Written instruction:
Convert the lines from the first one through the line containing "Action: click(x=134, y=91)", both included, into a JSON list of strings with one string per line, skipping blank lines and leaving out the pictures.

Dataset records:
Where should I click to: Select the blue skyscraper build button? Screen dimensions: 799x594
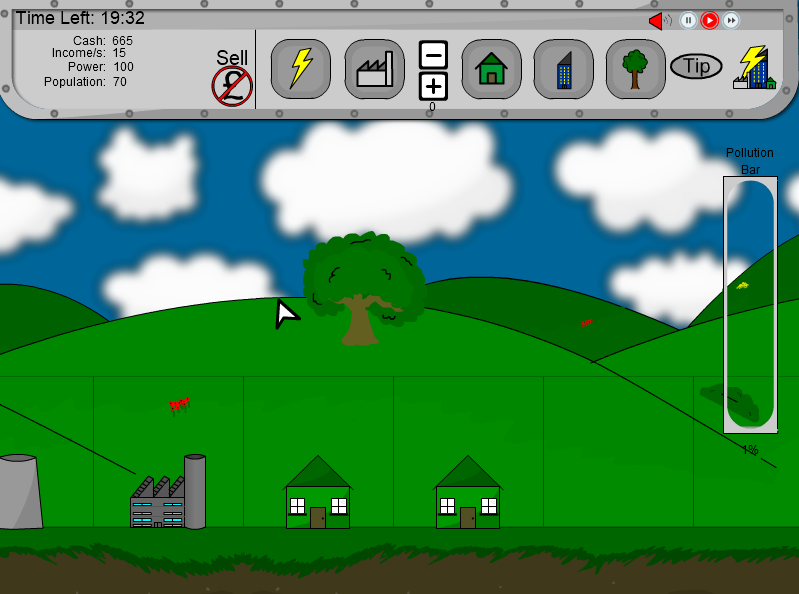coord(563,69)
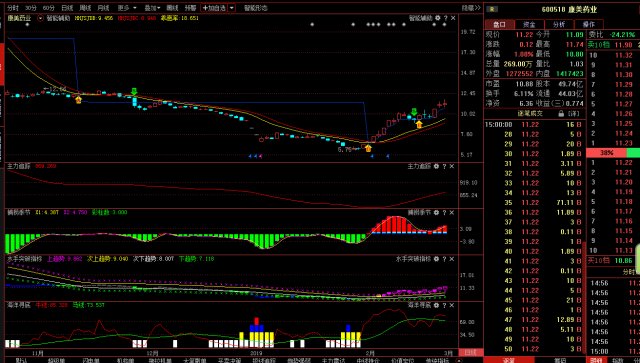
Task: Click green sell arrow near December candles
Action: click(x=134, y=91)
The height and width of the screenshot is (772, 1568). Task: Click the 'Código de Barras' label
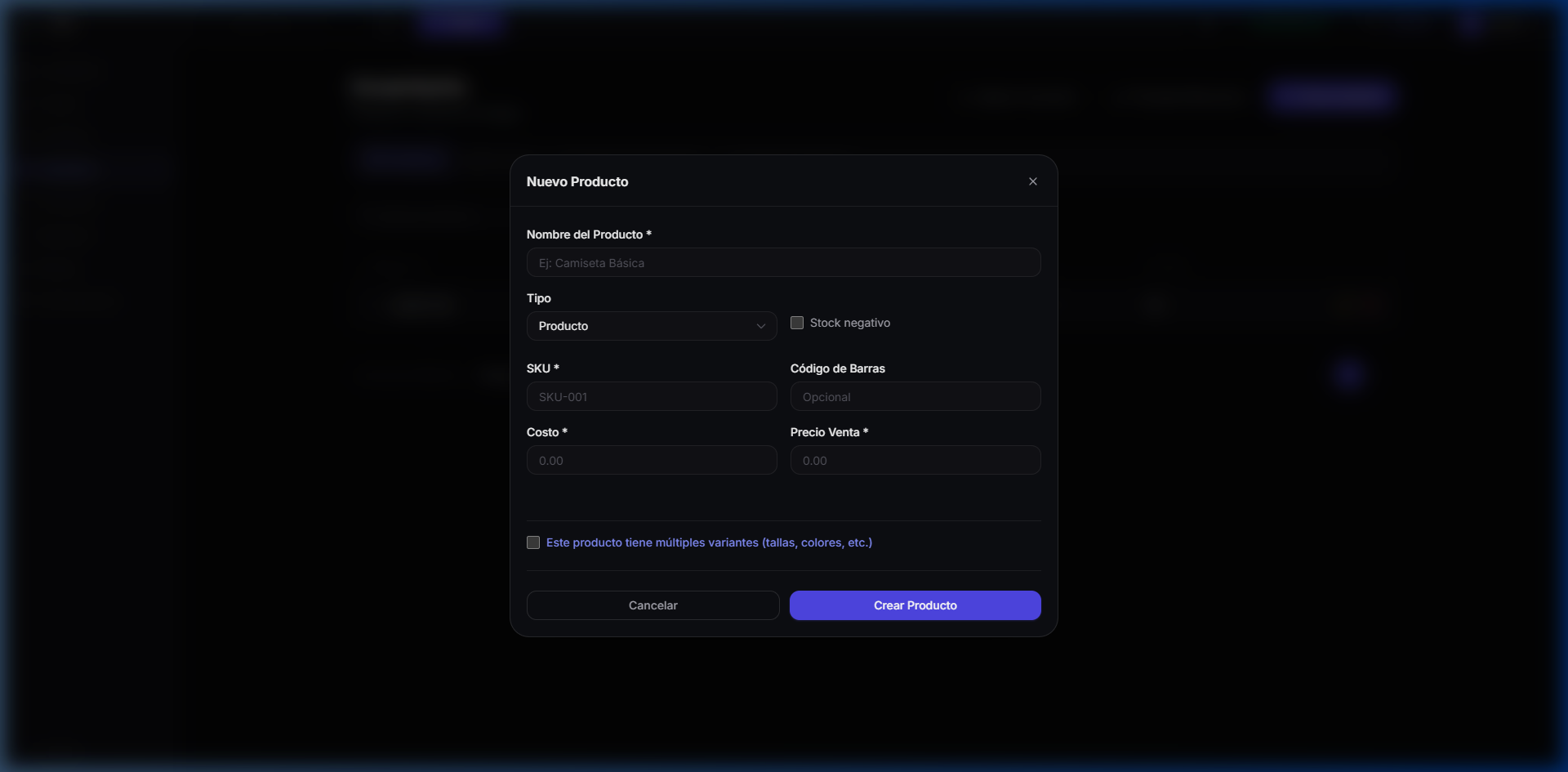(x=837, y=368)
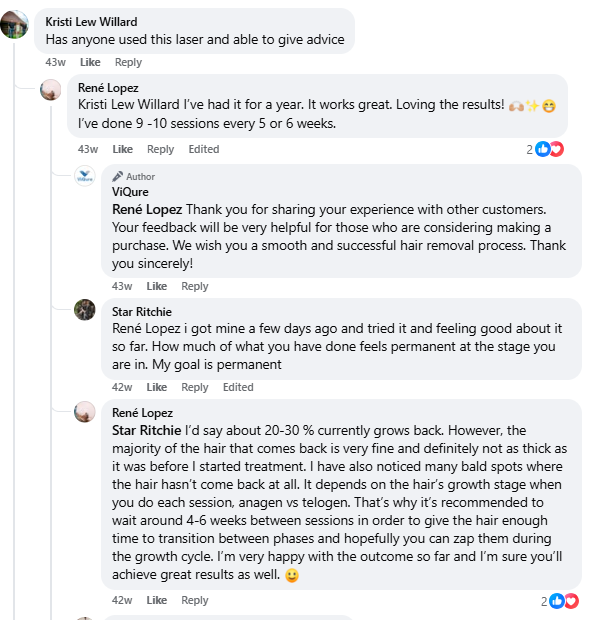This screenshot has width=603, height=620.
Task: Click the 43w timestamp on Kristi's comment
Action: tap(56, 62)
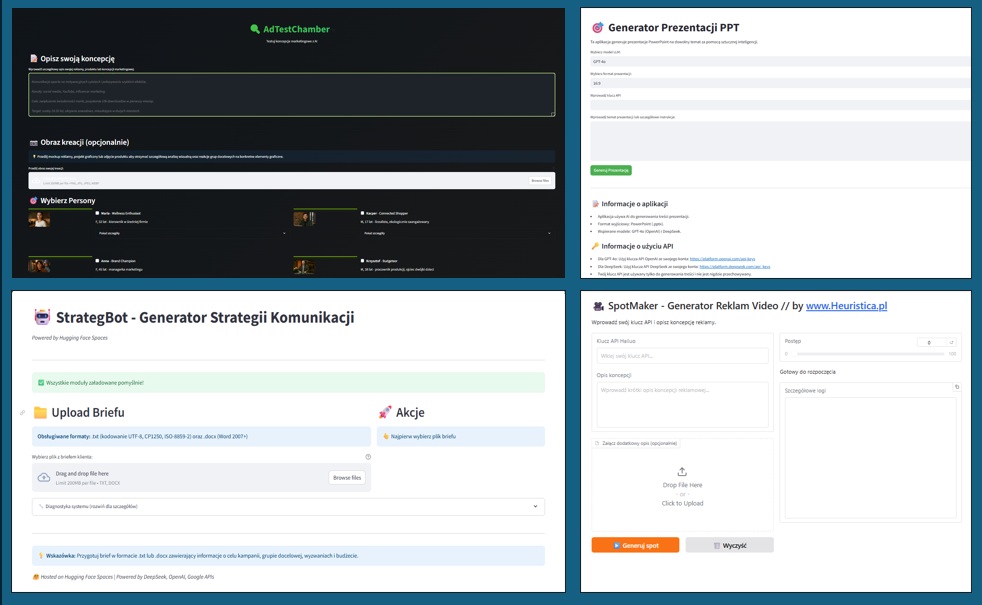The width and height of the screenshot is (982, 605).
Task: Click the copy icon above the logs box
Action: [957, 387]
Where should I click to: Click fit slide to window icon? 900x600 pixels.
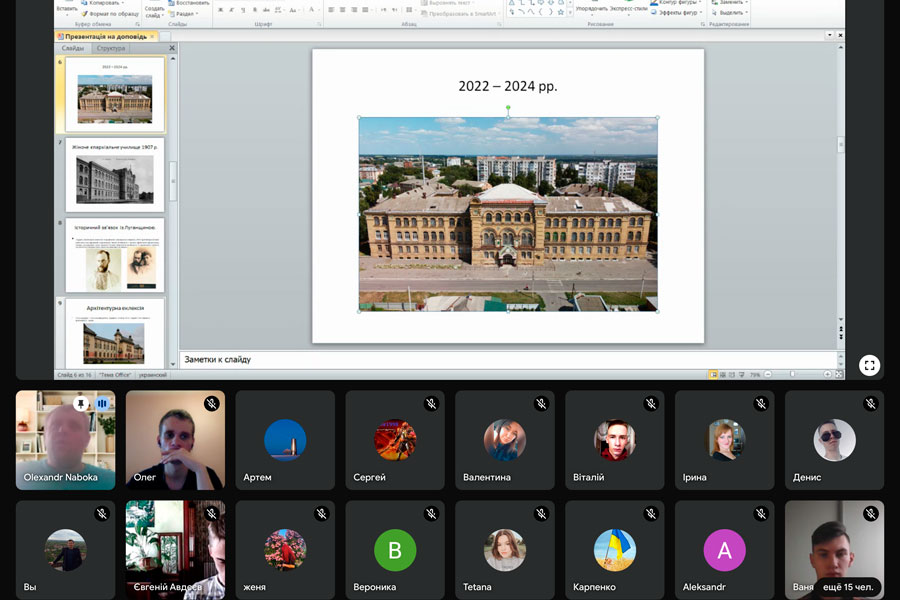[839, 374]
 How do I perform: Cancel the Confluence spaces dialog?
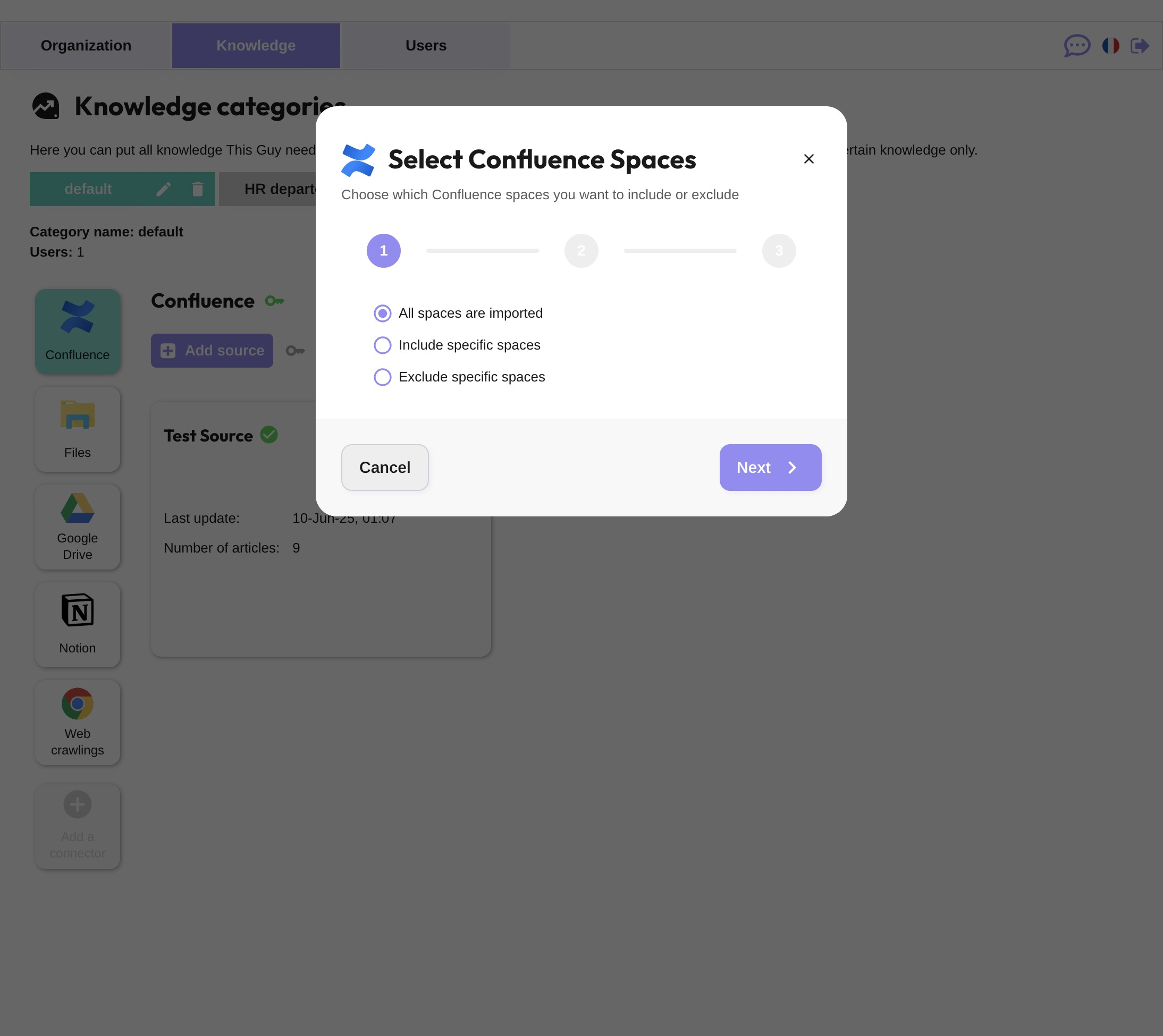[384, 468]
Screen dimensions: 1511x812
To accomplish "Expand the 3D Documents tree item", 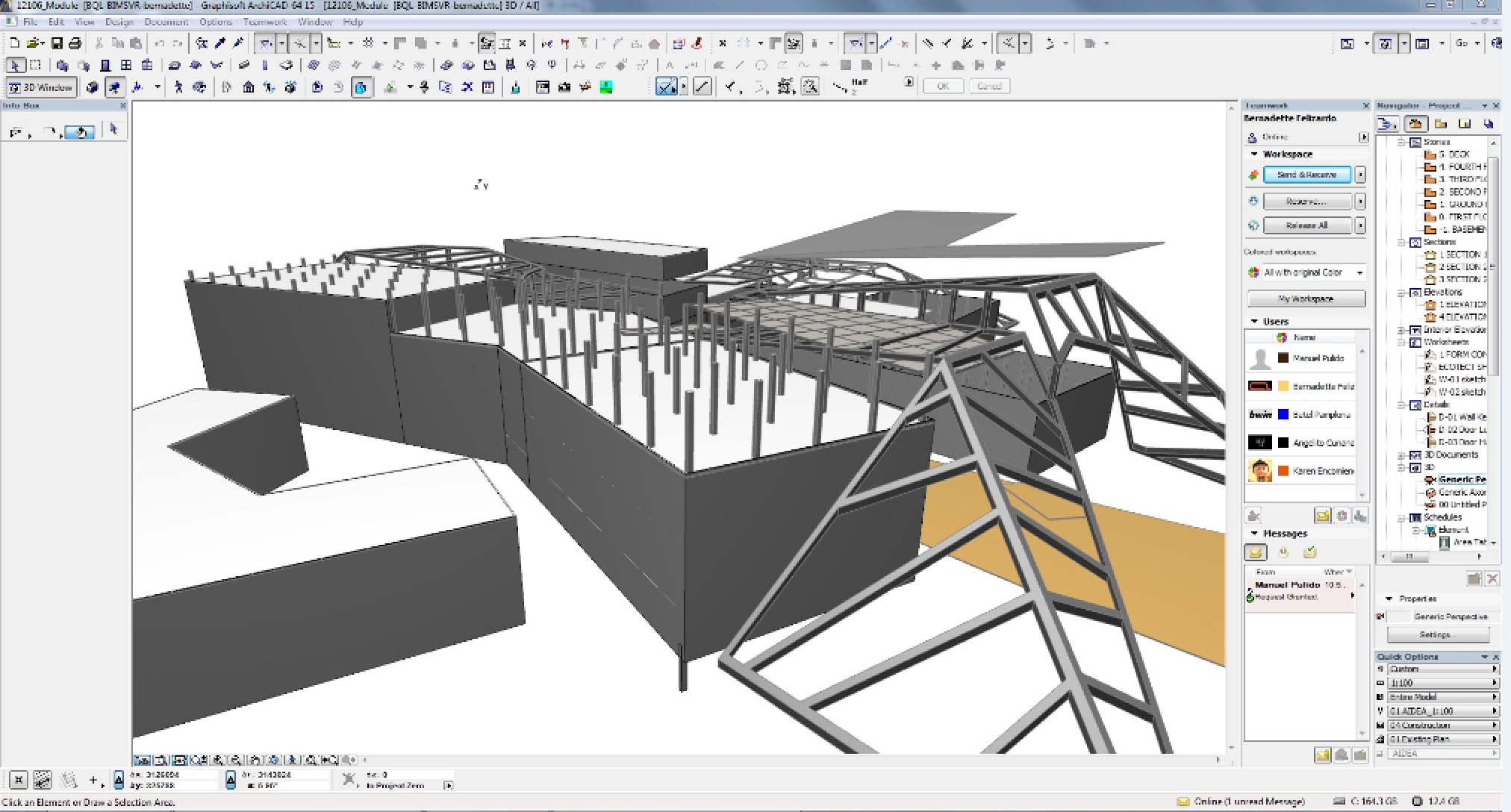I will [1402, 455].
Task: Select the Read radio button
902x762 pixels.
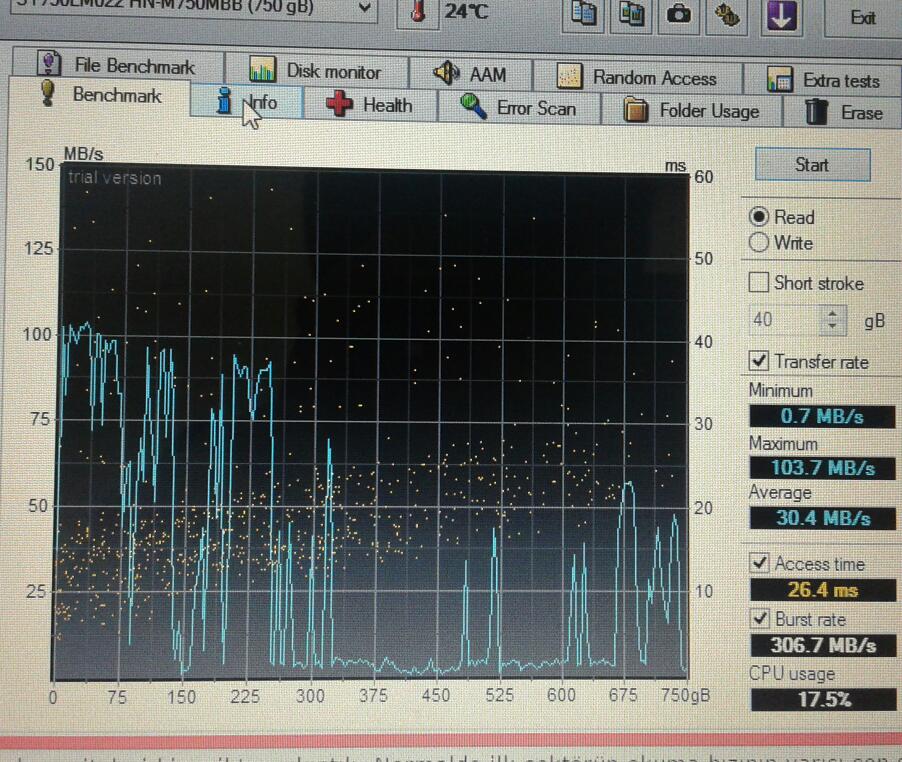Action: pos(760,217)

Full output:
[
  "Where should I click to: Select the blue skyscraper build button? Screen dimensions: 799x594",
  "coord(563,69)",
  "Task: Click green sell arrow near December candles",
  "Action: click(x=134, y=91)"
]